Vladimir.S svabox at gmail.com
Sun May 22 01:33:33 CDT 2016


I support the opinion that Swift should somehow warn us that some type has 
the same method(exact matched or even if the same name?) as in protocol 
extension for the conformed protocol(if no such method is in protocol 
itself *or* if declared, but conformance to protocol was introduced in base 
class and base contains no implemntation for method with default 
implementation(see my another email with example in this thread) - in both 
cases it will be statically dispatched)

But I don't think `final` keyword will help there as it can't help if we 
initially have protocol and extension in 3rd party code, and wants to 
conforms our(or even not our) class with *existed* methods to that protocol 
via type extension. So, we just can't/don't want/have no rights to change 
anything in protocol/extension and probably in the type.

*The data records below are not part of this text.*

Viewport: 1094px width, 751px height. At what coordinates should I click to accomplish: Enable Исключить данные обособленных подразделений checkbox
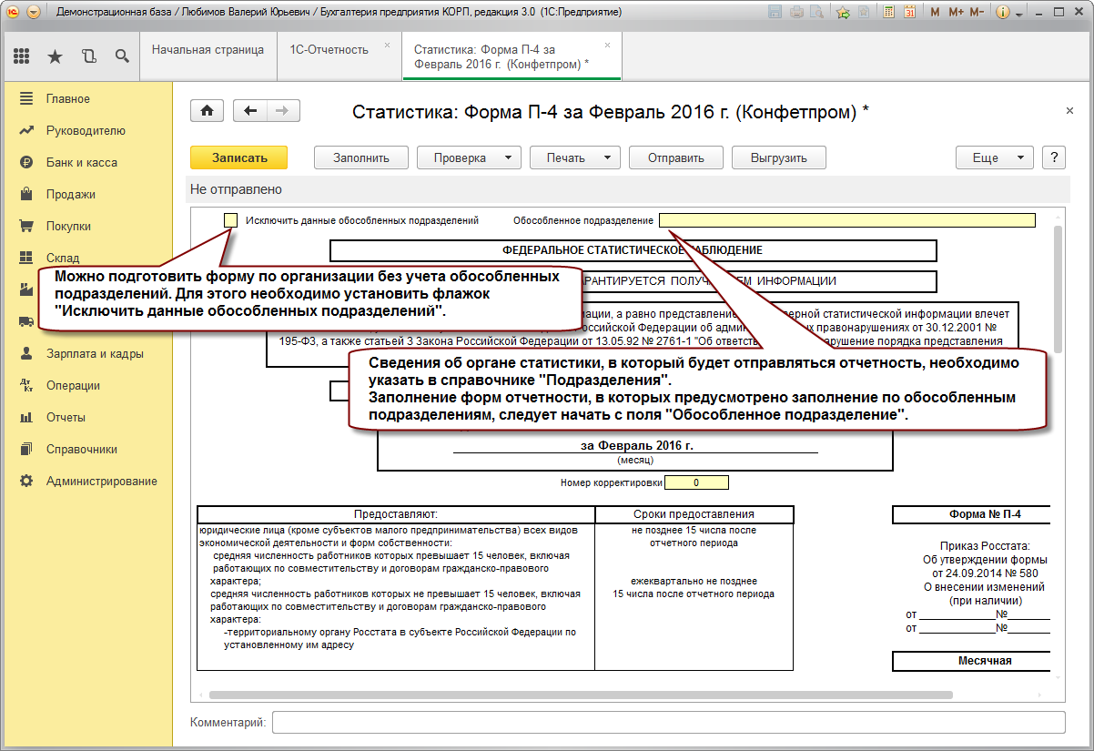230,220
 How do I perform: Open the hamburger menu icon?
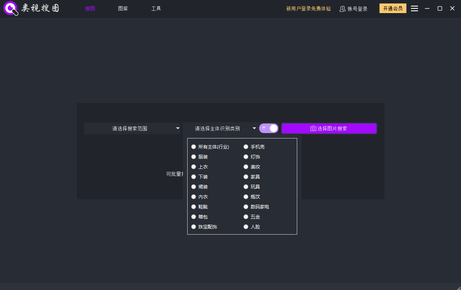coord(414,8)
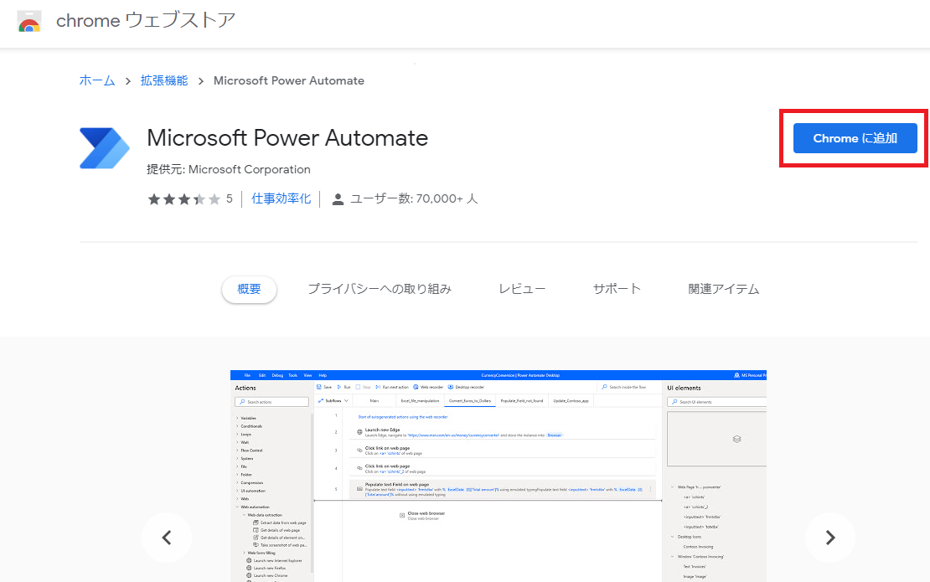
Task: Click the chevron after 拡張機能 in breadcrumb
Action: pos(200,81)
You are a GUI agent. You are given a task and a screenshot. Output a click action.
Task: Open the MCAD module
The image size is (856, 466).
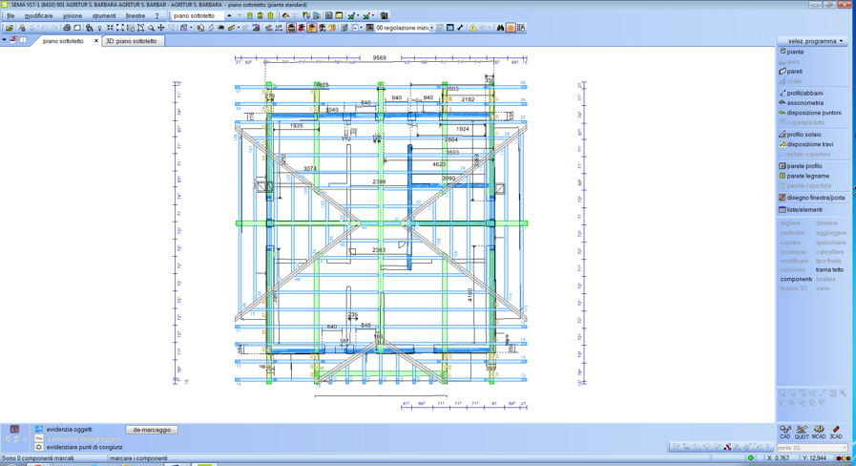point(819,433)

So, the only solution I can see here -
1) warning from Swift compiler if method in type just shadowing default 
implementation in protocol and such protocol's mehtod will be dispatched 
statically(in any of two possible situation of static dispatch)
2) *plus* some posibility to 'fix' this warning. I see two options here:
some @warn_nondynamic(OurType.someMethod)
which will say to compiler "I know that OurType.someMethod is the same as 
protocol extension method that will be dispatched statically"
or
some extended decorations in type itself or in *type extension*:
extension OurType {
   nondynamicwarn func someMethod(); // probably ; required here
}

On 21.05.2016 23:16, Brent Royal-Gordon via swift-evolution wrote:
> I *did* propose forcing them final, and I'm still very skeptical that a
> `nondynamic` keyword that does nothing when you shadow the method is a
> good idea. People are still going to naïvely try to override these
> methods and be surprised when it doesn't work. A `nondynamic` keyword at
> the original declaration site will help them understand what happened
> when they're investigating the bug, but it still seems like this kind of
> code is so suspect that Swift ought to flag it from the start.